The light-emitting layer itself can be endowed with functions such as a hole injection layer, an electron injection layer, a hole transport layer, and an electron transport layer. That is, the light-emitting layer can be given (1) when an electric field is applied, holes can be injected through the anode or hole injection layer, and electrons can be injected by the cathode or electron injection layer, and (2) the electric field can be used to inject electrons. At least one of the luminous functions that the injected electric charges (electrons and holes) move, and (3) the recombination field of electrons and holes is provided to the inside of the light-emitting layer, and the light-emitting function is connected to the light. Furthermore, the light-emitting layer may differ in the ease of injection of holes and the ease of injection of electrons. Moreover, although the transport function represented by the mobility of holes and electrons may be large or small, it is preferable to have at least either one The function of charge movement.

The type of the light-emitting material used in the light-emitting layer is not particularly limited, and those known in the past as light-emitting materials in organic EL devices can be used. Such light-emitting materials are mainly organic compounds, depending on the desired hue. For example, the compounds described in Macromol.Symp. 125, pages 17 to 26 can be cited. In addition, the luminescent material can be a polymer material such as p-polyphenylene vinylene or polytetrafluoroethylene, and then a polymer material with the aforementioned luminescent material introduced into the side chain can be used, or the aforementioned luminescent material can be used as the main chain of the polymer. Molecular materials. Furthermore, as mentioned above, in addition to the light-emitting performance, since the luminescent material can also have a hole injection function or an electron injection function, almost all of the hole injection material or electron injection material described later can also be used as a luminescent material.

When the layer constituting the organic EL element is composed of two or more organic compounds, the main component can be called the host, and the other components are called the dopant. In the light-emitting layer, when the host and the dopant are used together, the The mixing ratio of the dopant of the light-emitting layer of the host compound of the component (hereinafter also referred to as the light-emitting dopant) is preferably within the range of 0.1-30% by mass.

The dopants used in the light-emitting layer can be roughly divided into two types: fluorescent dopants that emit fluorescence and phosphorescent dopants that emit phosphorescence.

Representative examples of fluorescent dopants include coumarin-based pigments, pyran-based pigments, cyanine-based pigments, crotonium-based pigments, square cyanine (Squarylium)-based pigments, and oxabenzene Anthracene (Oxobenzanthracene) dyes, luciferin dyes, rhodamine dyes, pyridinium dyes, perylene dyes, stilbene dyes, polythiophene dyes or rare earth complex phosphors, other known Fluorescent compounds, etc.

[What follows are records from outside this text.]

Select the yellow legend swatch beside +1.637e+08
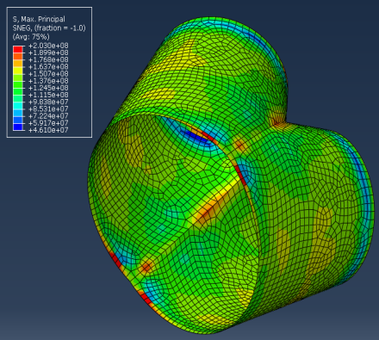This screenshot has height=340, width=379. click(18, 71)
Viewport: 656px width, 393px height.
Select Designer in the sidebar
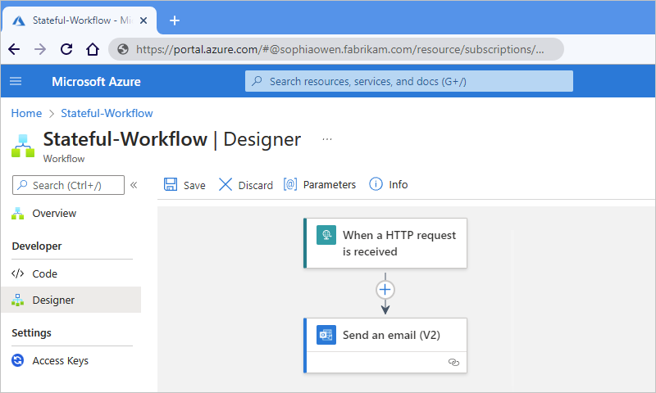53,300
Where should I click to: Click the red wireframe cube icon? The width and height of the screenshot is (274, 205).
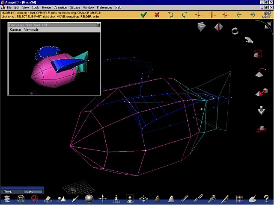click(x=258, y=54)
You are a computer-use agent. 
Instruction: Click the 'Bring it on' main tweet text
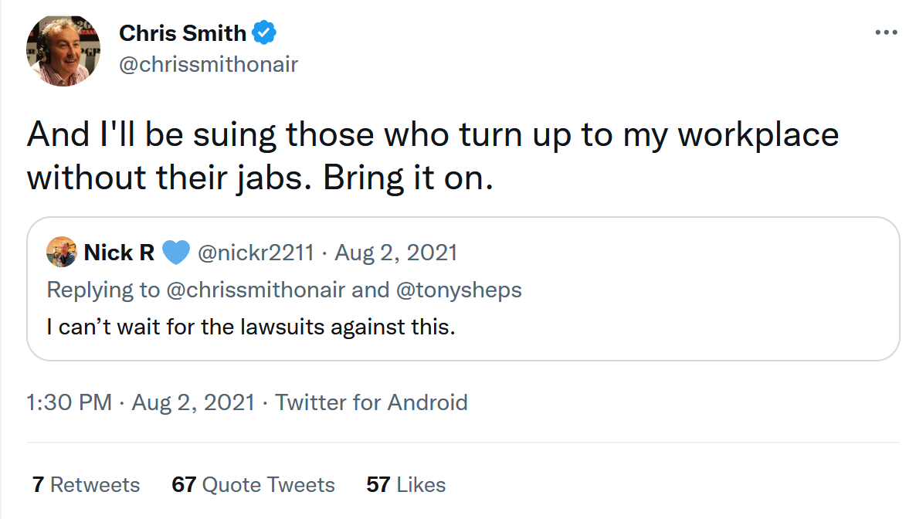(406, 178)
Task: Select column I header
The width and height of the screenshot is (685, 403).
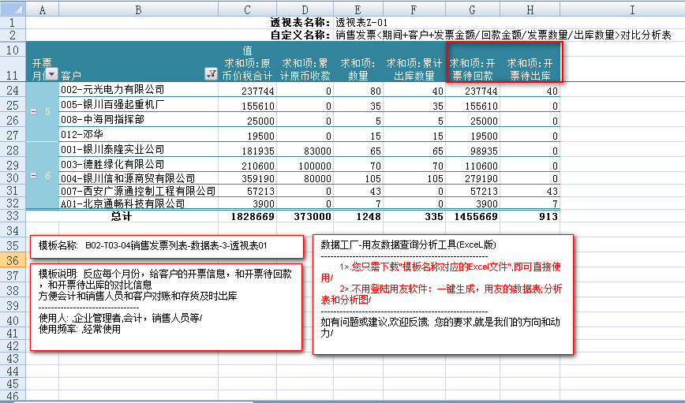Action: 631,9
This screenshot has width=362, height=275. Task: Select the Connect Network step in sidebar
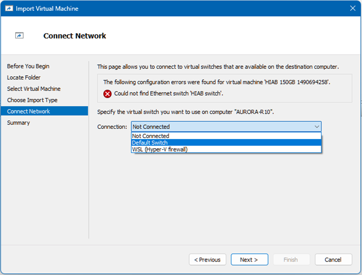(29, 112)
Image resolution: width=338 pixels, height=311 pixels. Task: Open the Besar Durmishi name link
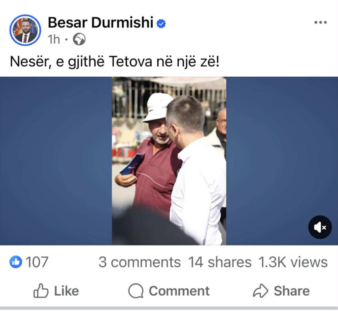pos(101,22)
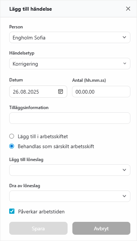Select Behandlas som särskilt arbetsskift radio
This screenshot has height=241, width=137.
11,146
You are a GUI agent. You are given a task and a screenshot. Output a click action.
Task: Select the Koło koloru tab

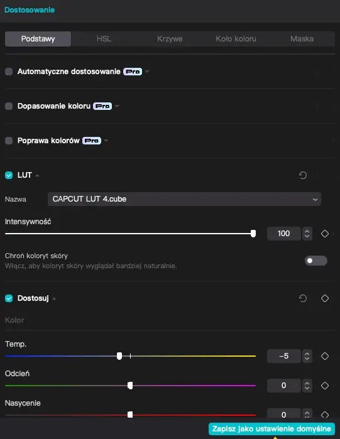236,39
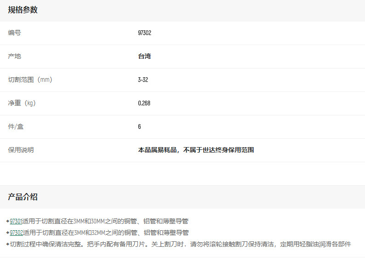
Task: Click the 产地 row label
Action: pyautogui.click(x=14, y=57)
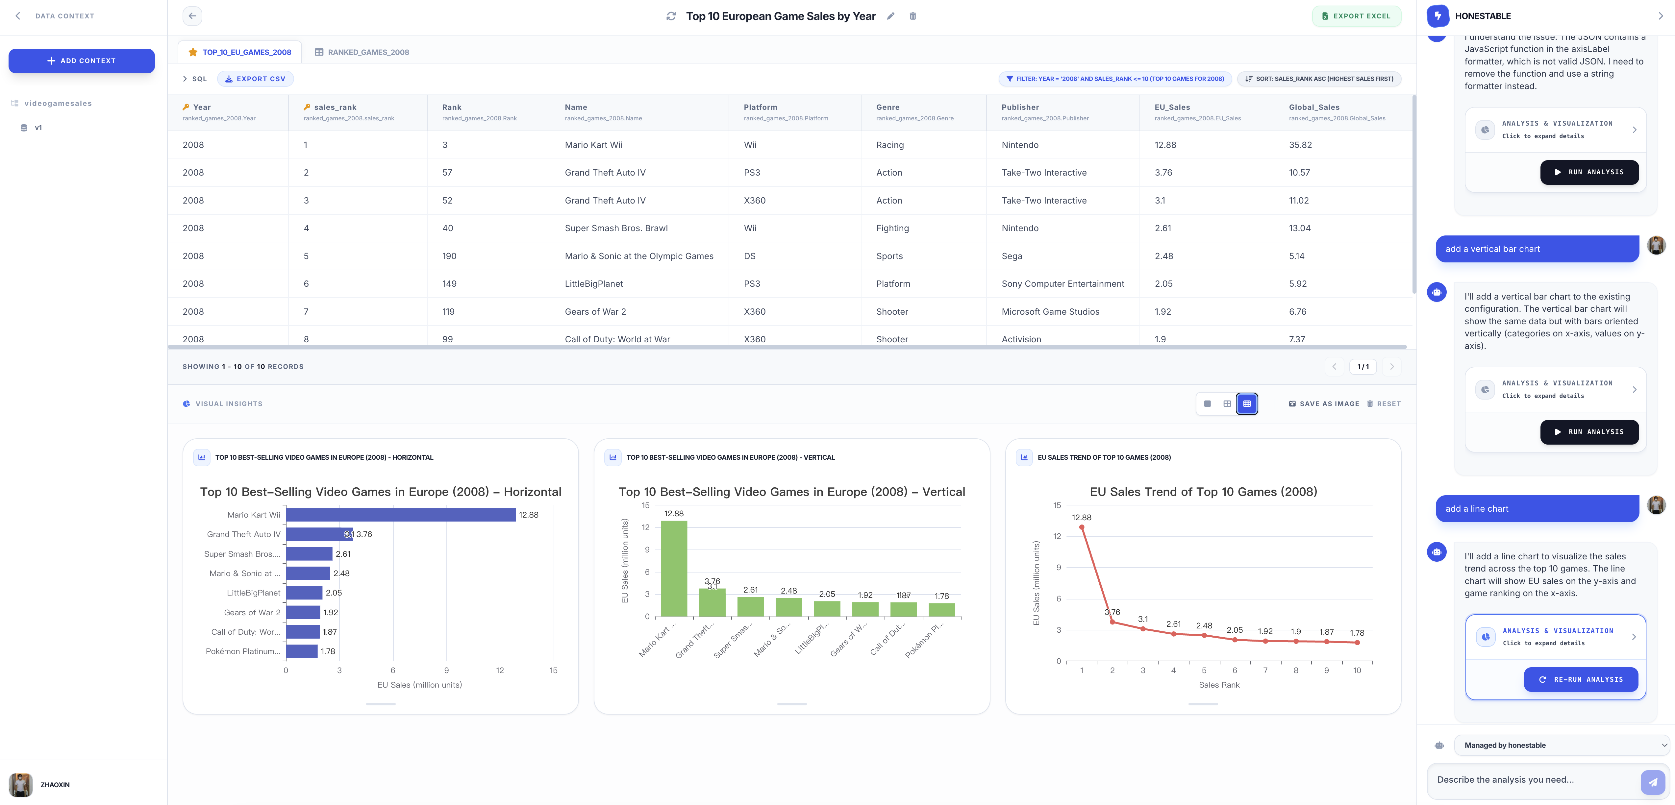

In the present invention, it is preferable that at least one light-emitting layer contains a phosphorescent compound.

In the present invention, the so-called phosphorescent compound is a compound that is observed to emit light from an excited triplet state, and has a phosphorescent quantum yield of 0.001 or more at 25°C.

The phosphorescence quantum yield is preferably 0.01 or more, and more preferably 0.1 or more. The above-mentioned phosphorescence quantum yield can be measured by the method described on page 398 (1992 edition, Maruzen) of Spectroscopy II of Lecture 7 of Experimental Chemistry, 4th Edition. Although the phosphorescent quantum yield in the solution can be measured using various solvents, the phosphorescent compound used in the present invention can achieve the above-mentioned phosphorescent quantum yield in any solvent.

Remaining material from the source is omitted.